Now since we have had some introduction to the RCV1-v2 test collection let us try to understand what the authors actually calculated their experimental results. Pivotal for any Information retrieval (IR) system evaluation are the measures precision, recall and in our case the definition of relevance, see (3). Infact (1) reports a precision-recall graph. So lets take a closer look at those measures:

\begin{eqnarray} \text{Precision} &=& \frac{\text{# retrieved relevant docs}}{\text{# total retrieved docs}}\nonumber\\ &&\\ \text{Recall} &=& \frac{\text{# retrieved relevant docs}}{\text{# total relevant docs}}\nonumber \end{eqnarray}

## Relevance for RCV1-v2

Since a document can have more then one topic path (infact 32% or 257,000 documents have two or more topic paths and 4% or 23,000 documents have 4 or more different topic paths) the definition of relevance between two documents does not seems completely straight forward. Salakhutdinov & Hinton (1) define relevance as follows:

For this dataset, we define the relevance of one document to another to be the fraction of the topic labels that agree on the two paths from the root to the two documents.

This leaves room for interpretation, especially: How is relevance defined in the case when documents contain multiple topic paths? Without any other information from (1) I decided to apply the most simple extension to the above definition:

• Determine the number of identical topic codes in both document path sets and define relevance as the fraction of the former and the maximum path set length.

E.g. for the relevance between 2286 E E11 M M11 M12 and 2539 E E11 E12 we get $$Relevance(2286, 2539) = \frac{2}{5}=0.4$$ Please note, that e.g. document 2286 has three paths, namely E->E1, M->M11 and M->M12 as described above.

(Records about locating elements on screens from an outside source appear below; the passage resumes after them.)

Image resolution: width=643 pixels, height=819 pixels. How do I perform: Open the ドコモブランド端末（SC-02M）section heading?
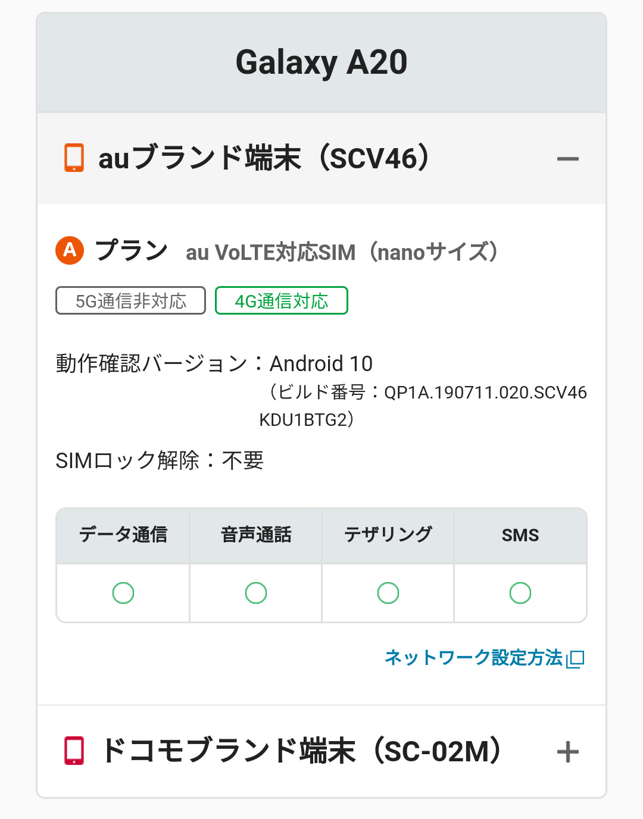point(301,751)
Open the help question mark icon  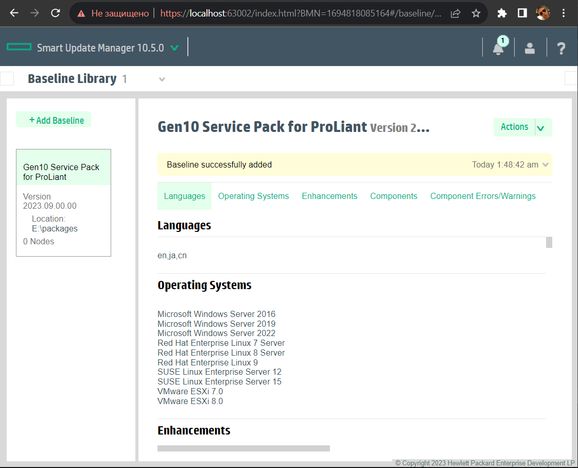tap(561, 48)
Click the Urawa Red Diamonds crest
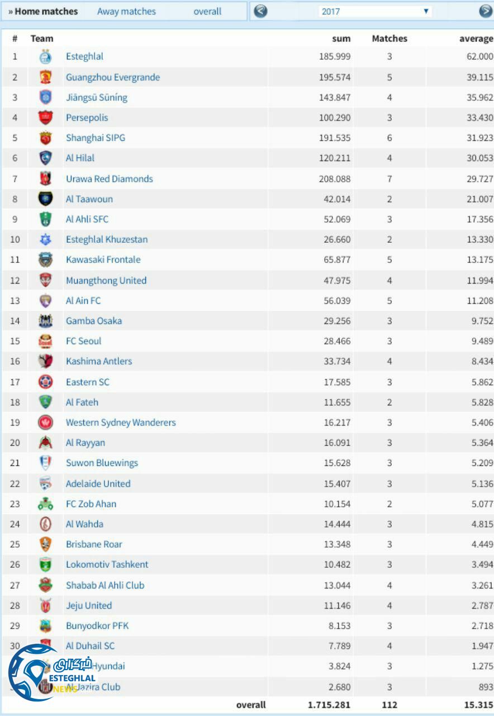The image size is (494, 716). coord(45,179)
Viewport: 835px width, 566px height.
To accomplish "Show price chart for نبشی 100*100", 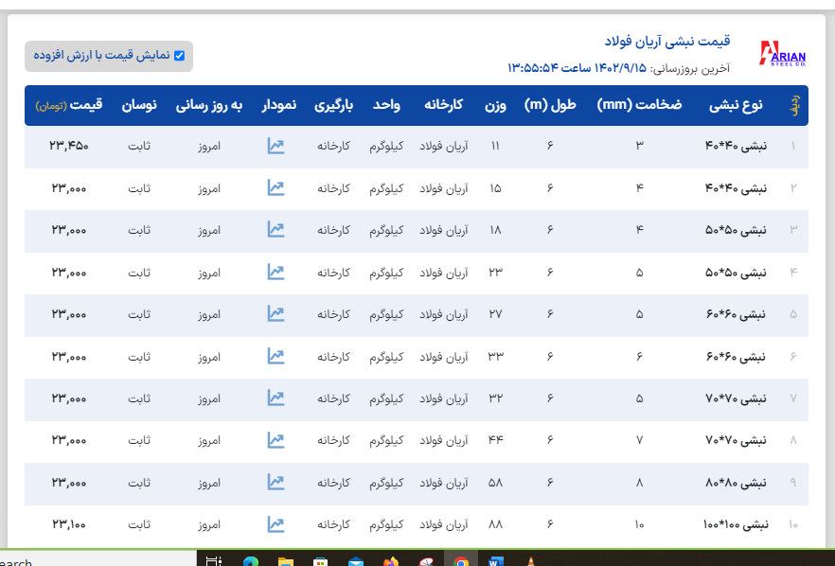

It should be noted that other authors like Chaidaroon, Suthee and Fang, Yi (4) and Q Wang, D Zhang, L Si (5) ignore the hierachical structure of RCV1 topic labeling altogether and retain binary relevance:

... a retrieved document that shares any common test label with the query document is regarded as a relevant document.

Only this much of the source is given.